◆ WORK ORDER: Nothing but a number should be given: the count of lines in the data that include the string "Editor".

------ EXERCISE INPUT ------

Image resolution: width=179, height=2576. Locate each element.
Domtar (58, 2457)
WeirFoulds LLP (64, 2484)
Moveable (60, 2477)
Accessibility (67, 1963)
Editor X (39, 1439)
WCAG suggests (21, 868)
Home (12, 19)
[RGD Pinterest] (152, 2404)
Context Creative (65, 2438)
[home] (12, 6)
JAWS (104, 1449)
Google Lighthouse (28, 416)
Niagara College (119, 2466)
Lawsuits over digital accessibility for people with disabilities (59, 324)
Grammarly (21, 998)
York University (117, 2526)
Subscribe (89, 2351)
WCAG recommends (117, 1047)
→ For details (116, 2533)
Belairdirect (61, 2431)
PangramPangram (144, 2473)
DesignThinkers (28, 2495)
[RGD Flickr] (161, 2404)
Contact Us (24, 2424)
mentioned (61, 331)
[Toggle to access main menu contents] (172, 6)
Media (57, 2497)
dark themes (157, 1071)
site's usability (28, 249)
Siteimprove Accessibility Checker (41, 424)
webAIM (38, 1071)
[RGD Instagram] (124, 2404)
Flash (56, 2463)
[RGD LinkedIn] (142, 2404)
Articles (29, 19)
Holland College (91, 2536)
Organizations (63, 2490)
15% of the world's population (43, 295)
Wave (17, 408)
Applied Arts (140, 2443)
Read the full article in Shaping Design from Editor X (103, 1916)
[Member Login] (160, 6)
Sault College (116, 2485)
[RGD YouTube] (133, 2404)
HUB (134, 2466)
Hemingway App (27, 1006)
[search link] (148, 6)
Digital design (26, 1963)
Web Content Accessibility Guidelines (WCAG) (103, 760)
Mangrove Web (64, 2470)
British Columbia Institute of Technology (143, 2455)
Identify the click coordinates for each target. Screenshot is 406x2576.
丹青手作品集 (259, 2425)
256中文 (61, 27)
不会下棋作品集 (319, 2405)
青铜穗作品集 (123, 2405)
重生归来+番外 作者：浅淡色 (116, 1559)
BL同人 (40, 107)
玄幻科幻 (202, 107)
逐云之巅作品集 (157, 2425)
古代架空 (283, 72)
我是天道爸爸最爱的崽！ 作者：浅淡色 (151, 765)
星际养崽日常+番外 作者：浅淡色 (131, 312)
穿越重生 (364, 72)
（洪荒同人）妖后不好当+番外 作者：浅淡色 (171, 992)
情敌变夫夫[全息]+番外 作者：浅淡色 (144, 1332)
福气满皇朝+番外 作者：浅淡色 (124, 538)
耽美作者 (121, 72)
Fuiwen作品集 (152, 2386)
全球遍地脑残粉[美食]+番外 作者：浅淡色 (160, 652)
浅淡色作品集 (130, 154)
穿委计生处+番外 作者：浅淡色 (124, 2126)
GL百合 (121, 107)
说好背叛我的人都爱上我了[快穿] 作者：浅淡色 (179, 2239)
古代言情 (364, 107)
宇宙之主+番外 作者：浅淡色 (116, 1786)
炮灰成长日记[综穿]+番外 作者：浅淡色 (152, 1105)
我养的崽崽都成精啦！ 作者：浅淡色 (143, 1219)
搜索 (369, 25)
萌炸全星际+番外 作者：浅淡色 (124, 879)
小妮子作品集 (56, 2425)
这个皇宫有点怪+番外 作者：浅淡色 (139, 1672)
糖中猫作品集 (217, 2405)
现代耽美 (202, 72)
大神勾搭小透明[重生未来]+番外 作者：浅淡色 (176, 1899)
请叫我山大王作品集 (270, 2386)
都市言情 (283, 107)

------

◆ ANSWER SPACE: 2